El final de la insurrección, el pacto por arriba de las élites liberales
Finalmente el 26 de julio de 1854, la reina Isabel II, aconsejada por su madre Cristina, llamó al general Espartero para que formase gobierno, y solicitaba a O’Donell que regresara igualmente a la Corte. La condición impuesta fue la convocatoria de unas Cortes Constituyentes, la asunción de los errores cometidos y las corrupciones protegidas por la Corona.
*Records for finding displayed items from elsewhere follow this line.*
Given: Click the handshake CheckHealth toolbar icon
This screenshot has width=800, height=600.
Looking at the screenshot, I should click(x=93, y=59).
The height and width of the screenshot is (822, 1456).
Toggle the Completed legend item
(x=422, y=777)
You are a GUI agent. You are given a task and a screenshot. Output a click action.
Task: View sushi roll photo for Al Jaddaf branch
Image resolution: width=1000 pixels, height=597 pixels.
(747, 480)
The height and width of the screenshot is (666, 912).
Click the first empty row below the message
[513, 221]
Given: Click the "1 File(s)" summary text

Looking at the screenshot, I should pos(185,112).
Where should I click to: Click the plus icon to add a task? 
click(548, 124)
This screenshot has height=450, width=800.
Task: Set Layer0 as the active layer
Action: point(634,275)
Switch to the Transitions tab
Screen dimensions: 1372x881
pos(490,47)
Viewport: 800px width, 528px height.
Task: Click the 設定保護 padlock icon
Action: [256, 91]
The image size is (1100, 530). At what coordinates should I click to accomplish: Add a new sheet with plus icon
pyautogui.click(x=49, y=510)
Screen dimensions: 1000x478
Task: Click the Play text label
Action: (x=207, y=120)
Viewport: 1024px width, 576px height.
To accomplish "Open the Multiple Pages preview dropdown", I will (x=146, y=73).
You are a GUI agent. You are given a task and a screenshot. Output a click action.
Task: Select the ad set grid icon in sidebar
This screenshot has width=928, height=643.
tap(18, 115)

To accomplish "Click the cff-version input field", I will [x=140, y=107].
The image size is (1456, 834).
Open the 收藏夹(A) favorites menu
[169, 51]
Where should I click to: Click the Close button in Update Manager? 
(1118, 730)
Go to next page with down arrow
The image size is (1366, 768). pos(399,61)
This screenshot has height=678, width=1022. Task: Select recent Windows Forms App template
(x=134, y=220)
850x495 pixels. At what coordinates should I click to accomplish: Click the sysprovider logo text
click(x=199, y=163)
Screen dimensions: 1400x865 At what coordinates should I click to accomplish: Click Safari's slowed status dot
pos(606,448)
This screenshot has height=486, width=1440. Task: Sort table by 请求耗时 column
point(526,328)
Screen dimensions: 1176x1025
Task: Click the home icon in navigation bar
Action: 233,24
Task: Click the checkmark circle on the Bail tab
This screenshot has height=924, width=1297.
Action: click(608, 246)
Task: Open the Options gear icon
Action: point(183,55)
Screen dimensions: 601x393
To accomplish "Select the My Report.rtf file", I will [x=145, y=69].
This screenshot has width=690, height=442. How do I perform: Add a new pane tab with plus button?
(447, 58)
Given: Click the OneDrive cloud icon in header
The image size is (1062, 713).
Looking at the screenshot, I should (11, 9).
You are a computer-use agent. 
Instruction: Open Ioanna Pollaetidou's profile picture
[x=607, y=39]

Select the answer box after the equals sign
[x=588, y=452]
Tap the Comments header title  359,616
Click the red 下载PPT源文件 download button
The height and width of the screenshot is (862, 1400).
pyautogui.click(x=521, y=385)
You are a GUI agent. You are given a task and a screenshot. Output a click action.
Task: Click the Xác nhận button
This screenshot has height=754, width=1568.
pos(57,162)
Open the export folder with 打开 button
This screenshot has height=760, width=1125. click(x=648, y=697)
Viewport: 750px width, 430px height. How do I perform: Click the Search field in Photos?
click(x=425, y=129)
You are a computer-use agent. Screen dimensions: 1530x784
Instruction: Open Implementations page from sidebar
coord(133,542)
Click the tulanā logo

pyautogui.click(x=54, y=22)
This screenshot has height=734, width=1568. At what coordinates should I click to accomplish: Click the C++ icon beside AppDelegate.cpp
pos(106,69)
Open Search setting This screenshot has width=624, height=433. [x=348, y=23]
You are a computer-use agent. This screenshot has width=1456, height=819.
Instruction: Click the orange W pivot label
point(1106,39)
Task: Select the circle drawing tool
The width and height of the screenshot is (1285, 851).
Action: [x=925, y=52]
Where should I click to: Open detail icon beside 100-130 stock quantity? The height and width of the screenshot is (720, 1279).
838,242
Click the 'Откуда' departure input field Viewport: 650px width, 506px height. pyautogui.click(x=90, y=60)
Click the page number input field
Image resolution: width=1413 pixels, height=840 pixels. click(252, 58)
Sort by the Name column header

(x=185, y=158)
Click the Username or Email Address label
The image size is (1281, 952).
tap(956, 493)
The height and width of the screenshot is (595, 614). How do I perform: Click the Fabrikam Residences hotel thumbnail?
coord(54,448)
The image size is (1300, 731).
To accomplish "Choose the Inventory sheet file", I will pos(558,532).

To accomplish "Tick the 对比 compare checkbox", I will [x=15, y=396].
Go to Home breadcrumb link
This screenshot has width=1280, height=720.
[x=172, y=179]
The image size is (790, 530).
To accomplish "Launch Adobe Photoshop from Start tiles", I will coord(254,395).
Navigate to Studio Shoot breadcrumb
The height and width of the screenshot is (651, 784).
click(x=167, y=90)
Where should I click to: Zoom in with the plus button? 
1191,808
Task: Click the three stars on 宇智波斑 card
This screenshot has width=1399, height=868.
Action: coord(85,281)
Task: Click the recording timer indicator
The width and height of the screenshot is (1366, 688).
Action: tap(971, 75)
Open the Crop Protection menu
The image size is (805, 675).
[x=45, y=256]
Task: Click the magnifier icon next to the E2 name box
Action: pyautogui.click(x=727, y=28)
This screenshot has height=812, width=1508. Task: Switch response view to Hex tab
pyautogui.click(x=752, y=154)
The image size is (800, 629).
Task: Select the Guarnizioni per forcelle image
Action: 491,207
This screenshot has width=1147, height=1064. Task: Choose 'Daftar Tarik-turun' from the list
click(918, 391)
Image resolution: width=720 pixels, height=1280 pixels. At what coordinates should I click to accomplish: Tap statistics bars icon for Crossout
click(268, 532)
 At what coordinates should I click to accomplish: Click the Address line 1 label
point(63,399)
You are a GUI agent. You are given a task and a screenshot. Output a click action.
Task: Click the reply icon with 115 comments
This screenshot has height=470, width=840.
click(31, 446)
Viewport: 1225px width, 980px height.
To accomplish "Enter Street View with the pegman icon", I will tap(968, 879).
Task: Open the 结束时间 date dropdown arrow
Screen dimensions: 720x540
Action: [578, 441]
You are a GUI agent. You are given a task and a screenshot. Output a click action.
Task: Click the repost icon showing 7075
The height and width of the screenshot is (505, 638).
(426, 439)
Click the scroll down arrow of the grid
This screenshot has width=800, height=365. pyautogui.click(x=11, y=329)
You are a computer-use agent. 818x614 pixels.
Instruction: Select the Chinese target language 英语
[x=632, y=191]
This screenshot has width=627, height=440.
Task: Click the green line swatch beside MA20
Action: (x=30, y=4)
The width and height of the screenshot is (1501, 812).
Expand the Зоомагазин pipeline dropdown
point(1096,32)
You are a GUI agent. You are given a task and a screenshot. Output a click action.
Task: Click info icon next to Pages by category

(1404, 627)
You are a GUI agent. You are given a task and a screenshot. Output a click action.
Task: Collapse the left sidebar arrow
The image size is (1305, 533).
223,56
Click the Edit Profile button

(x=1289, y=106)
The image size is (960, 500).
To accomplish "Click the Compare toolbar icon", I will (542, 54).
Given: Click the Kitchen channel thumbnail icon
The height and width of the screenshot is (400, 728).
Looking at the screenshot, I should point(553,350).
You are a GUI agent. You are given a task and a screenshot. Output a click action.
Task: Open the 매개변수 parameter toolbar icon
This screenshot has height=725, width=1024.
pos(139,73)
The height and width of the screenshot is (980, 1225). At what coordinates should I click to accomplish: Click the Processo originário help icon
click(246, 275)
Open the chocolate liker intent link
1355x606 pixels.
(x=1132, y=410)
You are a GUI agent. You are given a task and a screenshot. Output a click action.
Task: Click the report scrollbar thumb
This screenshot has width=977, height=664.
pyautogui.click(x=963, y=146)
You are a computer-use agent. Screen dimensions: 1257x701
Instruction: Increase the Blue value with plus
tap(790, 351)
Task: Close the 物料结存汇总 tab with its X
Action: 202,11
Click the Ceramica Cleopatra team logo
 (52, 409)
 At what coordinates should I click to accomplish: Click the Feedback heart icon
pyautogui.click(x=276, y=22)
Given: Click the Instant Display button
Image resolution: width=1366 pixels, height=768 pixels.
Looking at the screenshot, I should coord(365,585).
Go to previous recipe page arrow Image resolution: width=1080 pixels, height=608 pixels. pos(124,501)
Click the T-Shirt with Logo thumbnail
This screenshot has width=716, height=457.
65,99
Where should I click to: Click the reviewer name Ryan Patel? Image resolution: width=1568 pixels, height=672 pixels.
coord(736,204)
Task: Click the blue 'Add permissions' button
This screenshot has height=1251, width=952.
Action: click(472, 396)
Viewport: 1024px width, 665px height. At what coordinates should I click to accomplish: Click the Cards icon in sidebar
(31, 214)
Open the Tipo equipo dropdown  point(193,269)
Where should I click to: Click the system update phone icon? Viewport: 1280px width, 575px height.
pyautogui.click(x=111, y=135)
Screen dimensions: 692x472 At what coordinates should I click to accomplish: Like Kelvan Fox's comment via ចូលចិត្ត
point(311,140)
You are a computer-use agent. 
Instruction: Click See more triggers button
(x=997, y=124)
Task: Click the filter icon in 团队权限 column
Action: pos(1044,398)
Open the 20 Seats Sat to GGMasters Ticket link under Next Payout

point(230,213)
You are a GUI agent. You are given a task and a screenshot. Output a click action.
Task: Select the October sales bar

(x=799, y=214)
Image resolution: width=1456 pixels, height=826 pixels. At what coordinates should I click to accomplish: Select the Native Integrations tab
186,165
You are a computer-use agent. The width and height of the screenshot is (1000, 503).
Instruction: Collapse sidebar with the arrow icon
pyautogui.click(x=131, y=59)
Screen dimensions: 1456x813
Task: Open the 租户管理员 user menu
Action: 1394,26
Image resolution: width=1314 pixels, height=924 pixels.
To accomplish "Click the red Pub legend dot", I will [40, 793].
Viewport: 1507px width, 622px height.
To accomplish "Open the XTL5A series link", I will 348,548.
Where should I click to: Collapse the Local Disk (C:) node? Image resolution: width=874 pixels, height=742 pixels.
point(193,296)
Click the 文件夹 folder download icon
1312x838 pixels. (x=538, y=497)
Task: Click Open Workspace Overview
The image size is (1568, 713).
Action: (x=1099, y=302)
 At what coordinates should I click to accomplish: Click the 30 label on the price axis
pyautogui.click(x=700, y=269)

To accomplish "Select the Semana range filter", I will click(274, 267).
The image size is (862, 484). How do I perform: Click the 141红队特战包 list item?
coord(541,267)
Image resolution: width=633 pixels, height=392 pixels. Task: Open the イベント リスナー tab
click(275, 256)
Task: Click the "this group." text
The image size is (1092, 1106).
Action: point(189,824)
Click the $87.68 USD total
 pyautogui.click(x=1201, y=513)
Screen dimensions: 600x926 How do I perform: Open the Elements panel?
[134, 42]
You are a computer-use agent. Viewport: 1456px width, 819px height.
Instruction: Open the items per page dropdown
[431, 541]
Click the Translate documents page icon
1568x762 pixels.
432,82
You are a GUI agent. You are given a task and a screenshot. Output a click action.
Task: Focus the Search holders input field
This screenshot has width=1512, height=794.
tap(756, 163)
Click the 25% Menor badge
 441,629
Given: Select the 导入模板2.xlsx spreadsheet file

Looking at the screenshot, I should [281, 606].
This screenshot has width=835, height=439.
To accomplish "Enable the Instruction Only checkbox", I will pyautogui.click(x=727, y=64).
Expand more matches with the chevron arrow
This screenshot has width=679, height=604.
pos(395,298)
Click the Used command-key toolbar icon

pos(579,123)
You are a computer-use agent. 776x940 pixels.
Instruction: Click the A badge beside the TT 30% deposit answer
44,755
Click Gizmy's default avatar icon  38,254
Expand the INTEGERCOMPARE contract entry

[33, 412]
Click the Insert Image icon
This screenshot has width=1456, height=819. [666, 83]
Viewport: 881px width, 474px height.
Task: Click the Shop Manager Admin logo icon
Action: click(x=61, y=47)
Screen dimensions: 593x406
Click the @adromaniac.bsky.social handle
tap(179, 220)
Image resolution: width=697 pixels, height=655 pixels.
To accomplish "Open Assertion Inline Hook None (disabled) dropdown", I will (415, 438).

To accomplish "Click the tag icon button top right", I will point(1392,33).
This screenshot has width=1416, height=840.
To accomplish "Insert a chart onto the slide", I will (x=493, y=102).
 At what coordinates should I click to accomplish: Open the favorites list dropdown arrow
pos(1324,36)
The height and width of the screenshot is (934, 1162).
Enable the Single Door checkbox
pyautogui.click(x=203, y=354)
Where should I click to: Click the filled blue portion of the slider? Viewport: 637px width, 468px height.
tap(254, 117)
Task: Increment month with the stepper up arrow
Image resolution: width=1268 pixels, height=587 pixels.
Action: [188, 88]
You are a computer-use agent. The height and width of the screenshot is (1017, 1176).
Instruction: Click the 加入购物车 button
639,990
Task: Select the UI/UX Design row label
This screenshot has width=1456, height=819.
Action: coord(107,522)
Dos días más tarde el general Espartero hacía una entrada triunfal a Madrid, abrazándose con su antiguo enemigo O’Donell, firmando de esta manera un pacto de elites y comenzando el conocido como «bienio progresista».
Este nuevo gobierno progresista rápidamente llevó a desengaño a quienes participaron de la insurrección popular, pues había sido secundada también en otros lugares donde se habían creado juntas revolucionarias como en Valencia, Zaragoza, Logroño o Valladolid, donde tenía un carácter de motín antifiscal bajo la reivindicación: ¡Más pan, y menos cosumos! Las juntas revolucionarias provinciales fueron convertidas en organismos consultivos gubernamentales, y las medidas que hubiesen aprobado quedaban suspendidas, entre otras la abolición del «impuesto de consumos», odiado especialmente por las clases populares por ser un impuesto indirecto sobre bienes de consumo de primera necesidad. En segundo lugar, a mediados de agosto de 1854 las manifestaciones de obreros de obras públicas que solicitaban aumento de salarios y que no se permitiesen las obras a destajo, fueron reprimidas por la restaurada Milicia Nacional, en cuyos cargos ya se habían situado a responsabilidades civiles afines al nuevo orden gubernamental. Y el 25 de agosto de ese mismo año, el gobierno incumplió el compromiso de juzgar a la reina María Cristina de Borbón, a quien se la permitió marchar al exilio hacia Portugal primeramente, y después a Francia. Una lección más en la historia de cómo los pactos desde arriba y los frentes amplios progresistas no son ninguna certeza de victoria de los intereses de las explotadas de la sociedad, sino a veces su peor caballo de Troya; y la estrategia política debe estar fecunda en nuestro terreno, y no en el suyo.